Write down exactly the lines from the one below that has "At what coordinates" to the end of the data, both ends included; the pictures should not appear in your copy.

Records drawn from a dataset:
━━━

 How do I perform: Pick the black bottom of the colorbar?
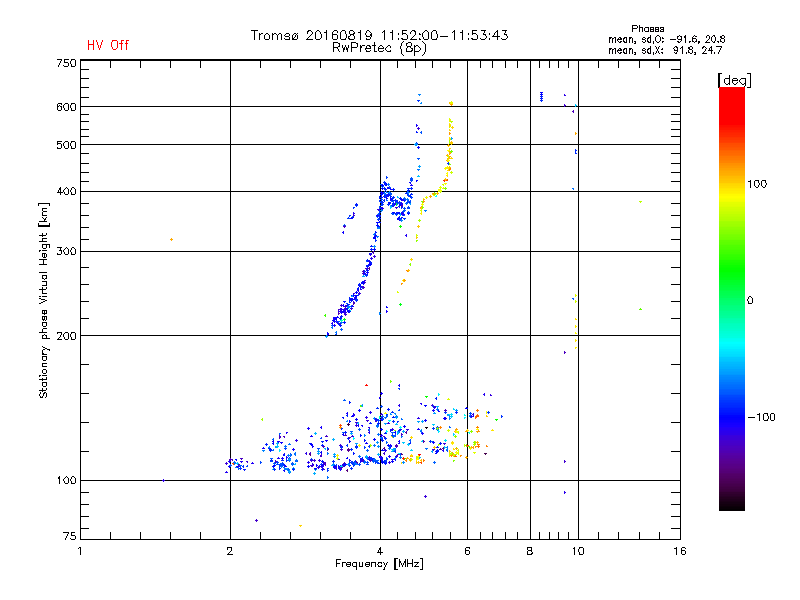coord(731,505)
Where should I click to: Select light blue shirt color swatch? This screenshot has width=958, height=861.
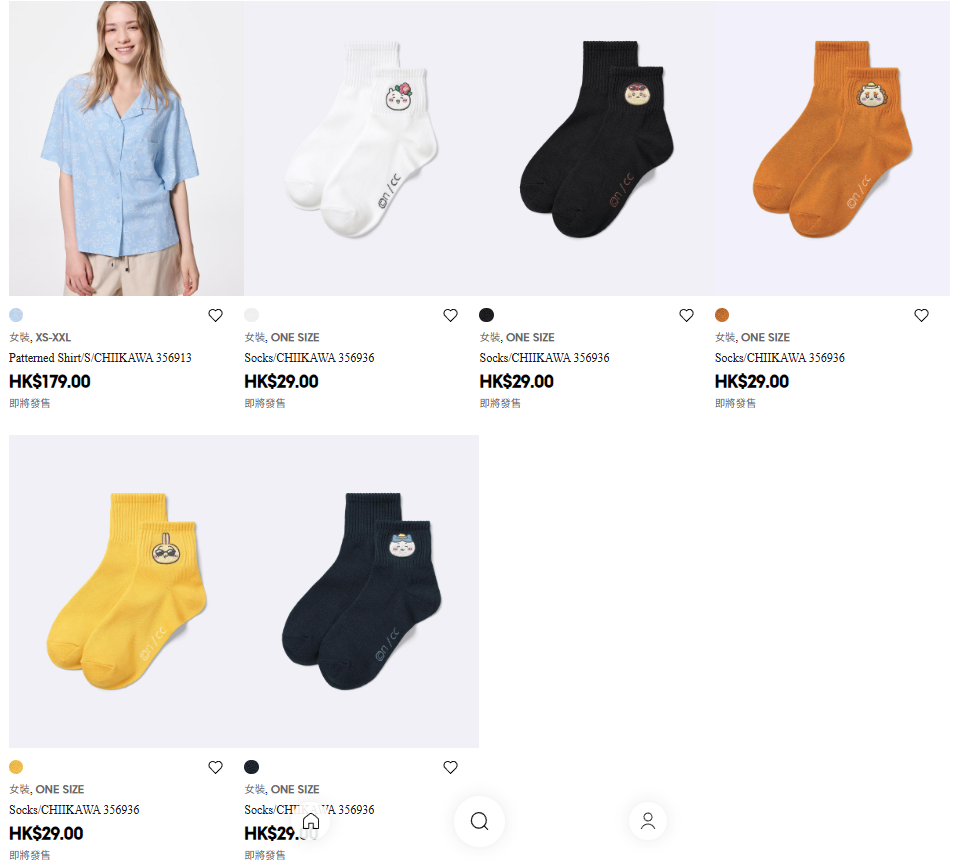tap(16, 315)
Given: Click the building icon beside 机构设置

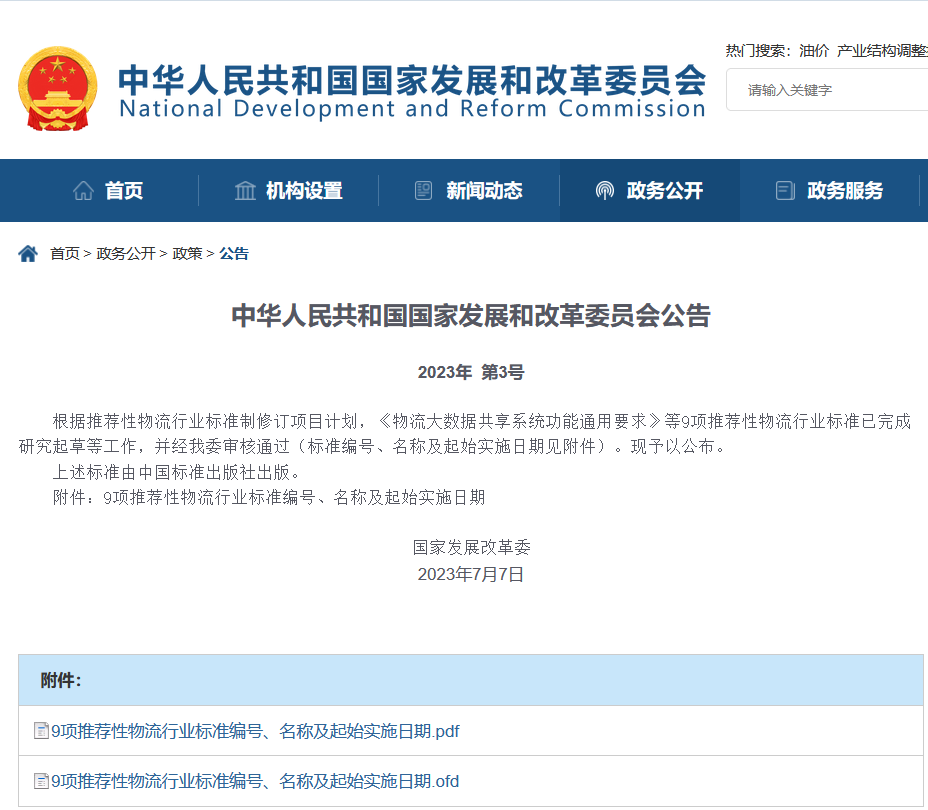Looking at the screenshot, I should (x=245, y=191).
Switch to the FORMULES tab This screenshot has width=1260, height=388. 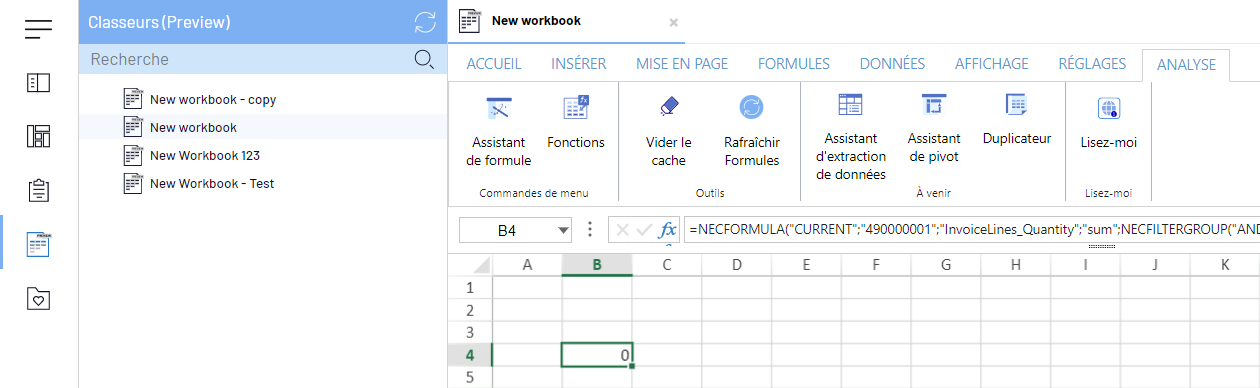tap(794, 63)
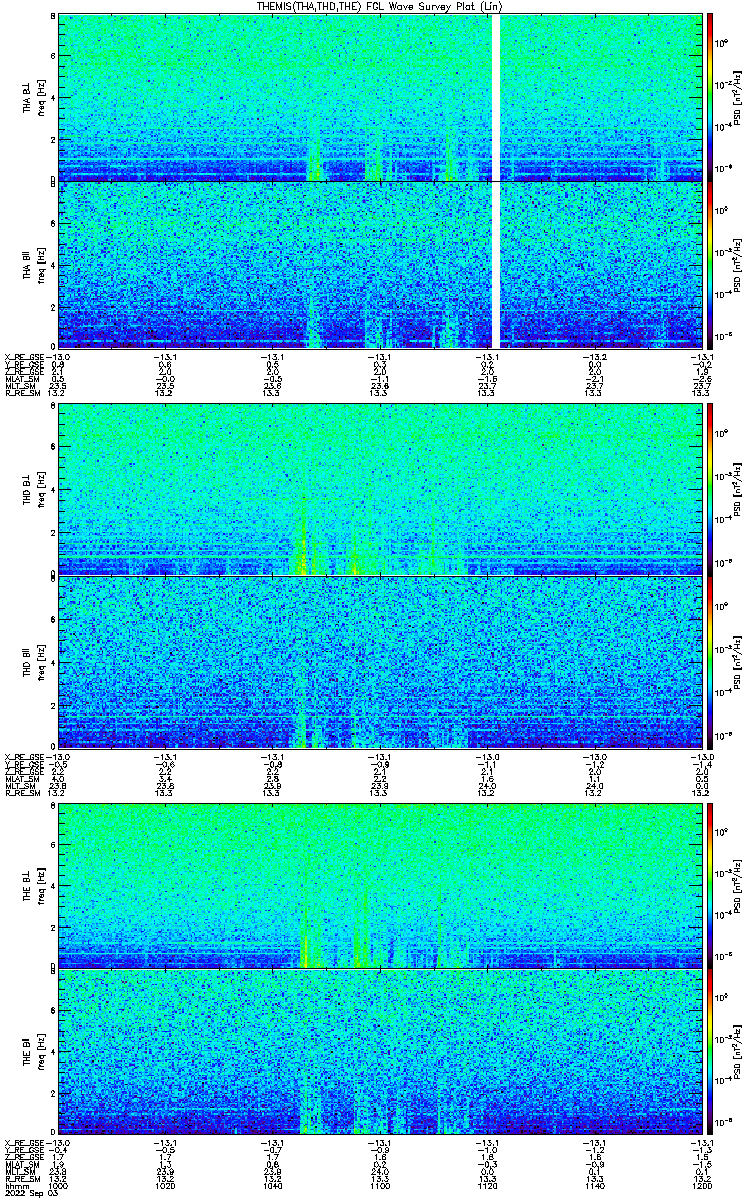
Task: Click the white data gap in THA B-perp panel
Action: [496, 97]
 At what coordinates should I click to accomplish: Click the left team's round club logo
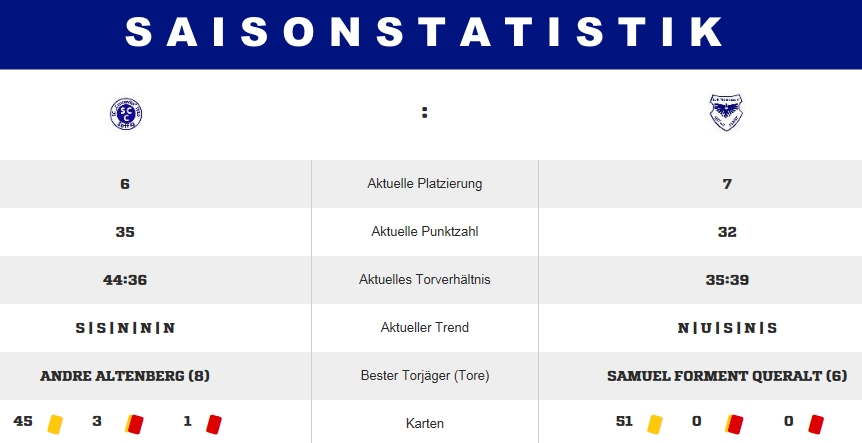point(126,113)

━━━

» RESULT:
 At what coordinates should I click to accomplish: Click the left team's round club logo
point(126,113)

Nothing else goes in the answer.